I moved in with my parents and saw a GP, whose doctor did an internal examination – he told me to go straight to hospital. It emerged I had a massive infection in my womb that had been there for months. I was warned I might never have children naturally, which was a huge shock.
Although everything already felt hopeless, worse was to come, as my dad, who had prostate cancer, died at home on January 11.
What’s really sad is that while he was downstairs, drawing his last breath, Daniel and I were arguing on Skype because he’d told me wasn’t coming back to the UK. He was looking after the animals and helping build up the eco lodge business.
It was a real blow. I was traumatised and severely depressed. Our relationship was over and I had lost my dad.
Daniel later told me that when we got off the phone that day, he went surfing, and sat on the board and just cried. He realised he didn’t want to lose me, so he came back for Dad’s funeral two weeks later.
After, we sat by the seafront in Brighton and talked about what to do next. We decided we might be able to salvage something and I agreed to go back out to the place that had nearly killed me.
However, our plans were scuppered again just four months later after my mum was diagnosed with breast cancer –I knew I had to return home to be by her side.
This time Daniel was with me and we came back home to the UK for good.
Weirdly, once our nightmare in paradise was over, good things started to come our way.

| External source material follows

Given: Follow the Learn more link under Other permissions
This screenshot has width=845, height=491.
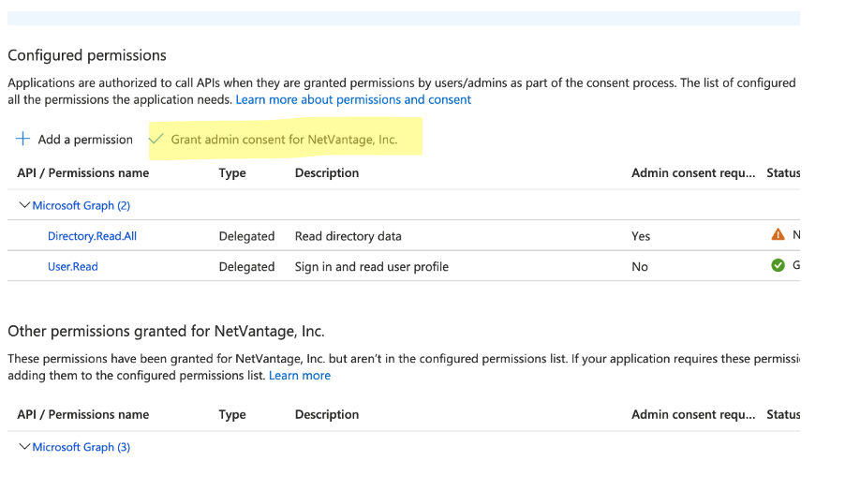Looking at the screenshot, I should click(x=299, y=375).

In 2019 I discovered I was pregnant and in June the next year our beautiful daughter Lyra was born. Mum also recovered from her cancer.
Now, I work helping other women as a fertility wellbeing practitioner. My experience made me realise how amazing the UK is in terms of our NHS, our welfare, and our legal system. We don’t have the weather and beautiful coastline, but we do have the infrastructure to keep people safe.
Both Daniel and I were traumatised for a long time. He couldn’t walk around the supermarket; just looking at a pineapple would send him into a spin. And he couldn’t eat rice for two years, bananas for four. If a sandy, tropical beach would appear on TV, we would both end up panicking. I couldn’t even think about planes.
Do I regret going to Costa Rica? I did for a very long time. I was very bitter and upset. But not anymore. One day I will travel again.